Gesammelte Daten
-----
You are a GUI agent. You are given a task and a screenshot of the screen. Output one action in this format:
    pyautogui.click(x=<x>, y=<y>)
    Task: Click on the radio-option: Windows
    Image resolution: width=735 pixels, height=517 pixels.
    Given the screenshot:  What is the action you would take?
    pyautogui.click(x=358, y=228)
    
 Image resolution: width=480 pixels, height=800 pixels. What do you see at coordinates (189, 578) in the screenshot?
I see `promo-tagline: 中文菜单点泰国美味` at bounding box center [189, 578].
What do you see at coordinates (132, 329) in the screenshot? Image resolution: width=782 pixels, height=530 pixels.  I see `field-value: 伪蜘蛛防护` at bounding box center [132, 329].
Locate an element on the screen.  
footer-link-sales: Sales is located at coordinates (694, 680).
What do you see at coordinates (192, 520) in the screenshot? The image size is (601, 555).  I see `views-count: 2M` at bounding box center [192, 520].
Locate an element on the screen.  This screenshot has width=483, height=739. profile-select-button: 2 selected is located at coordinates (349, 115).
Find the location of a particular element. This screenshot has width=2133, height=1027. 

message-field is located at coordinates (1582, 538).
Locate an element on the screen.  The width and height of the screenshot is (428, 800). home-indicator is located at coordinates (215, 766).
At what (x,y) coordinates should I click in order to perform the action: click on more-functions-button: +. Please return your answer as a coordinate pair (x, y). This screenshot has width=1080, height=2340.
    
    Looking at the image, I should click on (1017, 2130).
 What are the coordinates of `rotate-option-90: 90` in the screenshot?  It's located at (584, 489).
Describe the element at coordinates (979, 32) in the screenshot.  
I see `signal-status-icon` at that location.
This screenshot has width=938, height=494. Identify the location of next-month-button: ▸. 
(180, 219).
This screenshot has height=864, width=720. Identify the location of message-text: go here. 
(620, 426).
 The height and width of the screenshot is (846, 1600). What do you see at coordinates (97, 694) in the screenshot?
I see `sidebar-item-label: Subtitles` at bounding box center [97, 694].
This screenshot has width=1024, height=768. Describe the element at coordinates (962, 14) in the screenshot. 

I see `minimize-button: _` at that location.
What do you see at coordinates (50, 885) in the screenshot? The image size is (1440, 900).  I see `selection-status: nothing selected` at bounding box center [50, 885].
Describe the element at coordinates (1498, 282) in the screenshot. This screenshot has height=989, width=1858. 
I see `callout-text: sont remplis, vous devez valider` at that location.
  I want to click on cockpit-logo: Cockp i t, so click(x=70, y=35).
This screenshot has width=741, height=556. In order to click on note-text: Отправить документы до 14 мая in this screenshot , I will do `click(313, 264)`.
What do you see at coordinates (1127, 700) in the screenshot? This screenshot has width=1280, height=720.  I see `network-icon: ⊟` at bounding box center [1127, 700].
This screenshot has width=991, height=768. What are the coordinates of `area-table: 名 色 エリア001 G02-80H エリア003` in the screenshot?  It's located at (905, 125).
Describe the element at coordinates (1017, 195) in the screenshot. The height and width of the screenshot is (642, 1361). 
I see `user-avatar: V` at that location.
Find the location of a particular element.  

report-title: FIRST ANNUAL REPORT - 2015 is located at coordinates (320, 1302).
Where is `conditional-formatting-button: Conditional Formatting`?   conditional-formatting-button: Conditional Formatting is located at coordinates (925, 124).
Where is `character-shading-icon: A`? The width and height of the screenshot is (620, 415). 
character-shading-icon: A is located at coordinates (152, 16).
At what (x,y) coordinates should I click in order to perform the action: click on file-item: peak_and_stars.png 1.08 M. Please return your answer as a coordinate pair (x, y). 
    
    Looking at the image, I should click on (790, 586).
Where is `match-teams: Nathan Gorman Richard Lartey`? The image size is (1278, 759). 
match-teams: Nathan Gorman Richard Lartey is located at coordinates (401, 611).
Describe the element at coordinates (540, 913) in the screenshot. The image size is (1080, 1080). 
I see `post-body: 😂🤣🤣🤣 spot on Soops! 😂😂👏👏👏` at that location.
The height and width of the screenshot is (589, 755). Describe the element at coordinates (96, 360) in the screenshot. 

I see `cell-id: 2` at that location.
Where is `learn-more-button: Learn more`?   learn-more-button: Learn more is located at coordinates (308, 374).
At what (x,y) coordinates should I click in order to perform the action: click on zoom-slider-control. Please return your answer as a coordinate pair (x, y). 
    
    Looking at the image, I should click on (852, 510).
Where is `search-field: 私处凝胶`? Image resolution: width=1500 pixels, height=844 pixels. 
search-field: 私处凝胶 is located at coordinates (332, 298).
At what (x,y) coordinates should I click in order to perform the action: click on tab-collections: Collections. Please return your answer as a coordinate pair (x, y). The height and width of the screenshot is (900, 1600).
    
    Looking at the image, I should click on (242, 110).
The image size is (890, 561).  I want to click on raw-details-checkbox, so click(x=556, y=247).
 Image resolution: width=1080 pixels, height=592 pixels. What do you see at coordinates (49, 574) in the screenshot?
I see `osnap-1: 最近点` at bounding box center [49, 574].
-----
* [Zu befolgende Anweisungen]:
Aktualisiere alle Einträge, indem du „Locate an element on the screen“ überall durch „Find an element on the screen“ ersetzt, und lass alles andere unverändert.

* [Antwort]:
You are a GUI agent. You are given a task and a screenshot of the screen. Output one action in this format:
    pyautogui.click(x=<x>, y=<y>)
    Task: Click on the radio-option: Windows
    Image resolution: width=735 pixels, height=517 pixels.
    Given the screenshot:  What is the action you would take?
    pyautogui.click(x=358, y=228)
    
 Image resolution: width=480 pixels, height=800 pixels. What do you see at coordinates (189, 578) in the screenshot?
I see `promo-tagline: 中文菜单点泰国美味` at bounding box center [189, 578].
What do you see at coordinates (132, 329) in the screenshot? Image resolution: width=782 pixels, height=530 pixels.  I see `field-value: 伪蜘蛛防护` at bounding box center [132, 329].
Find an element on the screen.  
footer-link-sales: Sales is located at coordinates (694, 680).
What do you see at coordinates (192, 520) in the screenshot? The image size is (601, 555).  I see `views-count: 2M` at bounding box center [192, 520].
Find an element on the screen.  This screenshot has width=483, height=739. profile-select-button: 2 selected is located at coordinates (349, 115).
Find the location of a particular element. This screenshot has width=2133, height=1027. 

message-field is located at coordinates (1582, 538).
Find an element on the screen.  The width and height of the screenshot is (428, 800). home-indicator is located at coordinates (215, 766).
At what (x,y) coordinates should I click in order to perform the action: click on more-functions-button: +. Please return your answer as a coordinate pair (x, y). This screenshot has width=1080, height=2340.
    
    Looking at the image, I should click on (1017, 2130).
 What are the coordinates of `rotate-option-90: 90` in the screenshot?  It's located at (584, 489).
Describe the element at coordinates (979, 32) in the screenshot.  
I see `signal-status-icon` at that location.
This screenshot has width=938, height=494. Identify the location of next-month-button: ▸. 
(180, 219).
This screenshot has height=864, width=720. Identify the location of message-text: go here. 
(620, 426).
 The height and width of the screenshot is (846, 1600). What do you see at coordinates (97, 694) in the screenshot?
I see `sidebar-item-label: Subtitles` at bounding box center [97, 694].
This screenshot has width=1024, height=768. Describe the element at coordinates (962, 14) in the screenshot. 

I see `minimize-button: _` at that location.
What do you see at coordinates (50, 885) in the screenshot? The image size is (1440, 900).  I see `selection-status: nothing selected` at bounding box center [50, 885].
Describe the element at coordinates (1498, 282) in the screenshot. This screenshot has height=989, width=1858. 
I see `callout-text: sont remplis, vous devez valider` at that location.
  I want to click on cockpit-logo: Cockp i t, so click(x=70, y=35).
This screenshot has width=741, height=556. In order to click on note-text: Отправить документы до 14 мая in this screenshot , I will do `click(313, 264)`.
What do you see at coordinates (1127, 700) in the screenshot? This screenshot has width=1280, height=720.  I see `network-icon: ⊟` at bounding box center [1127, 700].
This screenshot has width=991, height=768. What are the coordinates of `area-table: 名 色 エリア001 G02-80H エリア003` in the screenshot?  It's located at (905, 125).
Describe the element at coordinates (1017, 195) in the screenshot. The height and width of the screenshot is (642, 1361). 
I see `user-avatar: V` at that location.
Find the location of a particular element.  

report-title: FIRST ANNUAL REPORT - 2015 is located at coordinates (320, 1302).
Where is `conditional-formatting-button: Conditional Formatting`?   conditional-formatting-button: Conditional Formatting is located at coordinates (925, 124).
Where is `character-shading-icon: A`? The width and height of the screenshot is (620, 415). 
character-shading-icon: A is located at coordinates (152, 16).
At what (x,y) coordinates should I click in order to perform the action: click on file-item: peak_and_stars.png 1.08 M. Please return your answer as a coordinate pair (x, y). 
    
    Looking at the image, I should click on (790, 586).
Where is `match-teams: Nathan Gorman Richard Lartey`? The image size is (1278, 759). 
match-teams: Nathan Gorman Richard Lartey is located at coordinates (401, 611).
Describe the element at coordinates (540, 913) in the screenshot. The image size is (1080, 1080). 
I see `post-body: 😂🤣🤣🤣 spot on Soops! 😂😂👏👏👏` at that location.
The height and width of the screenshot is (589, 755). Describe the element at coordinates (96, 360) in the screenshot. 

I see `cell-id: 2` at that location.
Where is `learn-more-button: Learn more`?   learn-more-button: Learn more is located at coordinates (308, 374).
At what (x,y) coordinates should I click in order to perform the action: click on zoom-slider-control. Please return your answer as a coordinate pair (x, y). 
    
    Looking at the image, I should click on (852, 510).
Where is `search-field: 私处凝胶`? Image resolution: width=1500 pixels, height=844 pixels. 
search-field: 私处凝胶 is located at coordinates (332, 298).
At what (x,y) coordinates should I click in order to perform the action: click on tab-collections: Collections. Please return your answer as a coordinate pair (x, y). The height and width of the screenshot is (900, 1600).
    
    Looking at the image, I should click on (242, 110).
The image size is (890, 561).  I want to click on raw-details-checkbox, so click(x=556, y=247).
 Image resolution: width=1080 pixels, height=592 pixels. What do you see at coordinates (49, 574) in the screenshot?
I see `osnap-1: 最近点` at bounding box center [49, 574].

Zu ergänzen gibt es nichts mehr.